| What the exercise asks |
Can you print the data below word for word, starting with the line that contains "What do you" and going on through the end of the data, with the pictures left out?

| Task data |
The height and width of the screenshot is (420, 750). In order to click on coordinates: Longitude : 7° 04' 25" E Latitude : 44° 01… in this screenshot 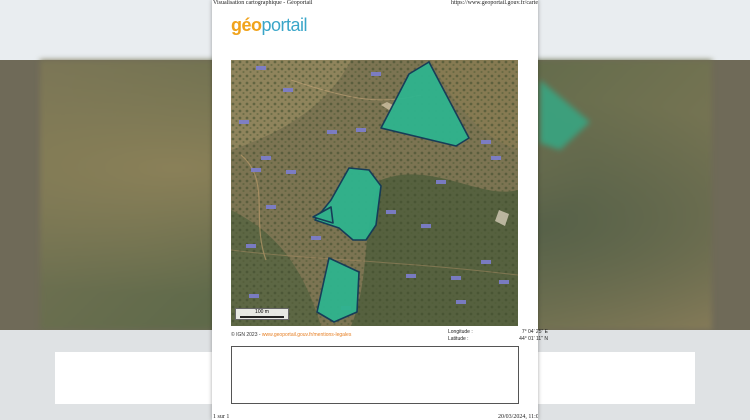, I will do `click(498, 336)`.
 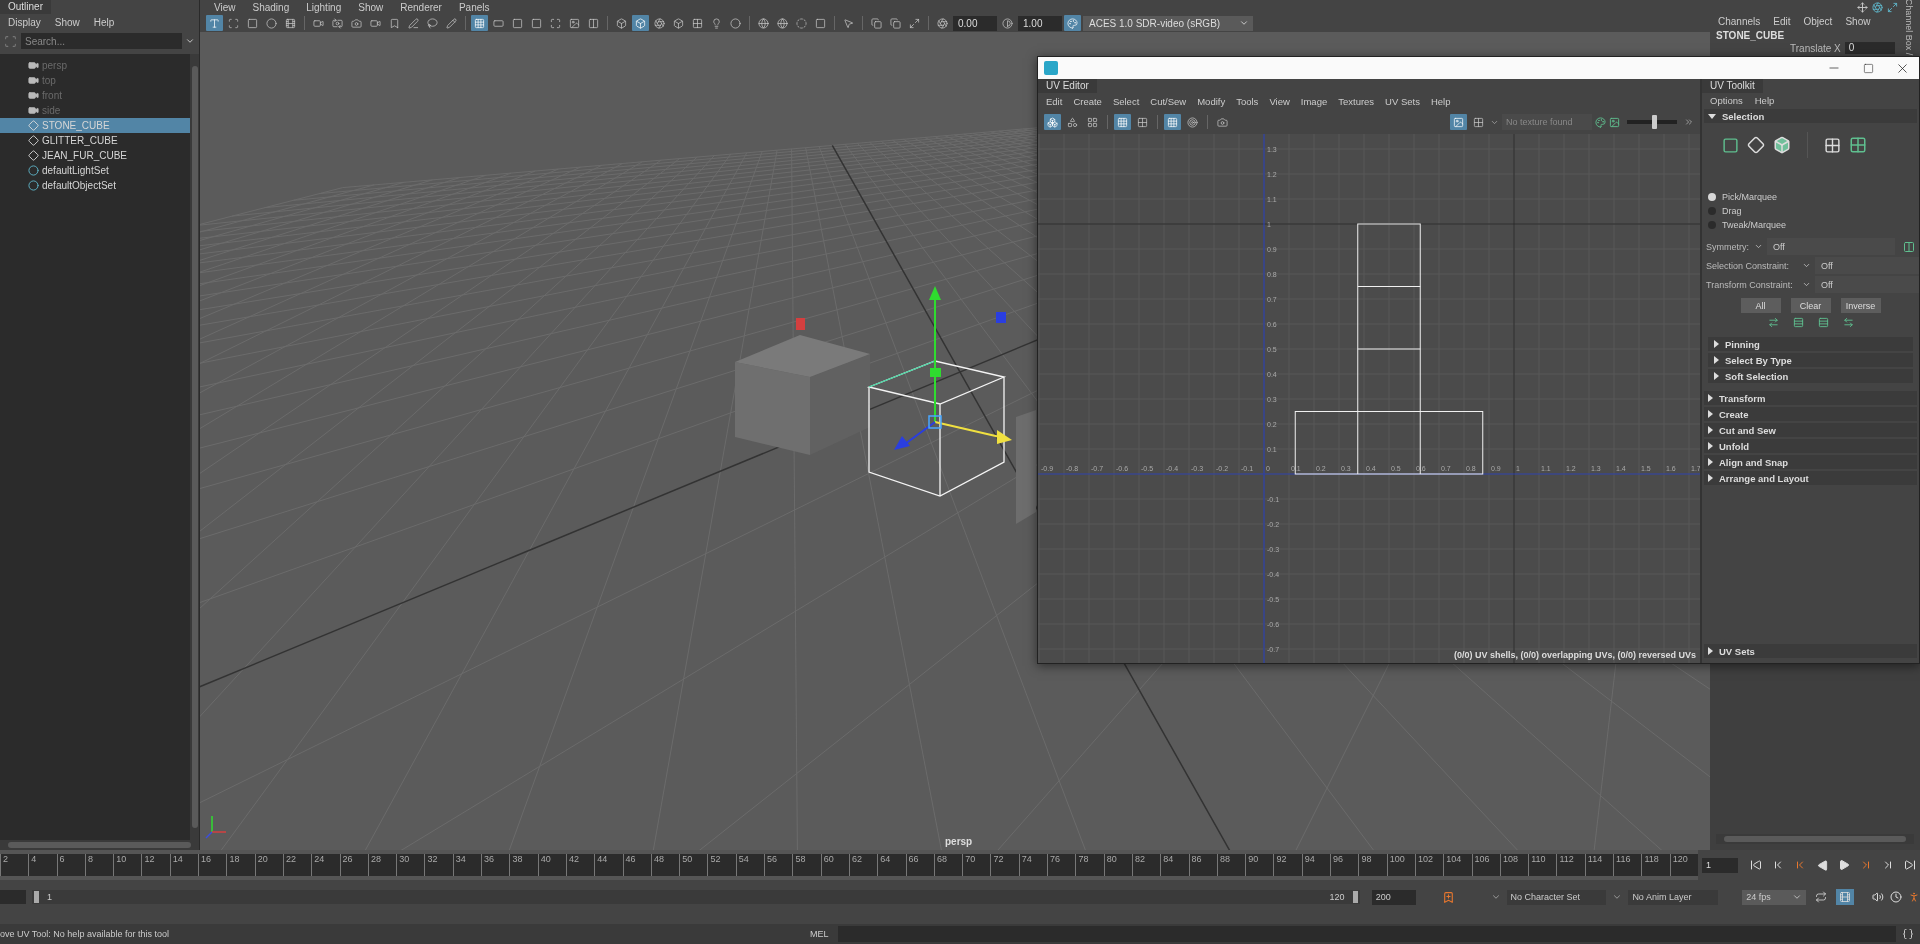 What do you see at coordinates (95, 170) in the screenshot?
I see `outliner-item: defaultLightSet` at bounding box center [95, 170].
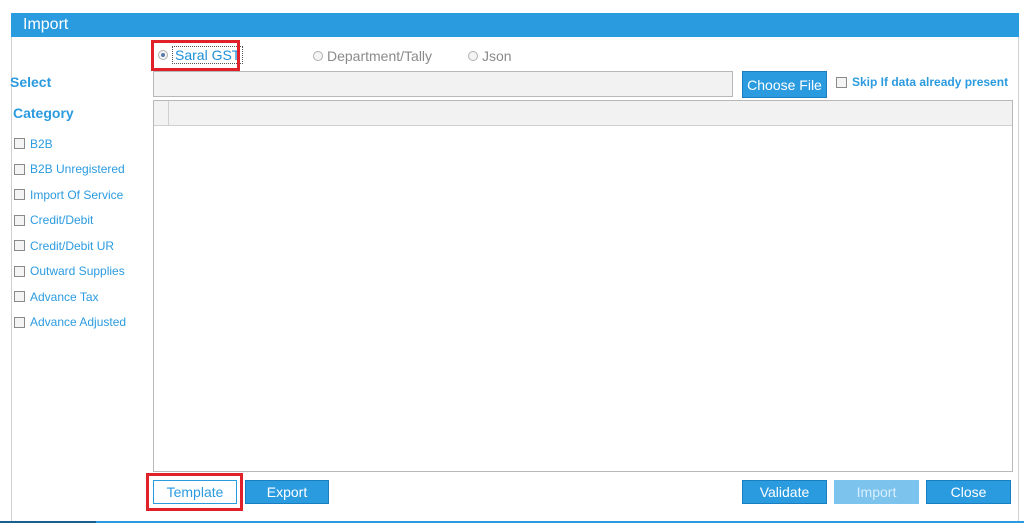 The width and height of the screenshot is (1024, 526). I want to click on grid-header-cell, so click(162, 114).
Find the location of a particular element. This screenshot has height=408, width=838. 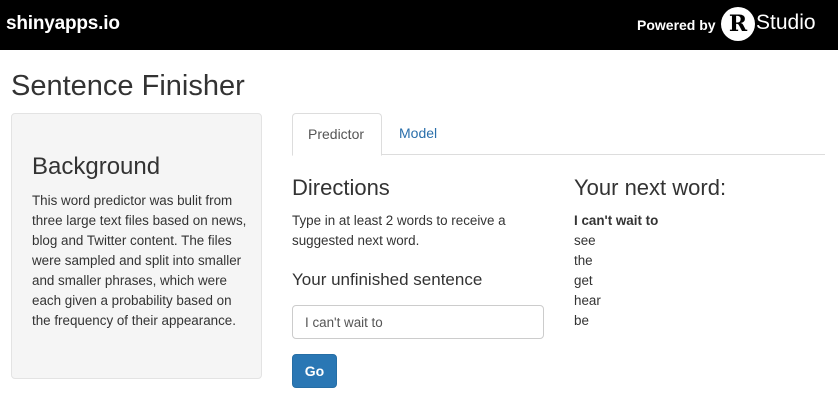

| Result of the task |
  What do you see at coordinates (95, 170) in the screenshot?
I see `outliner-item: defaultLightSet` at bounding box center [95, 170].
 The width and height of the screenshot is (1024, 526). I want to click on grid-header-cell, so click(162, 114).
Find the location of a particular element. This screenshot has height=408, width=838. 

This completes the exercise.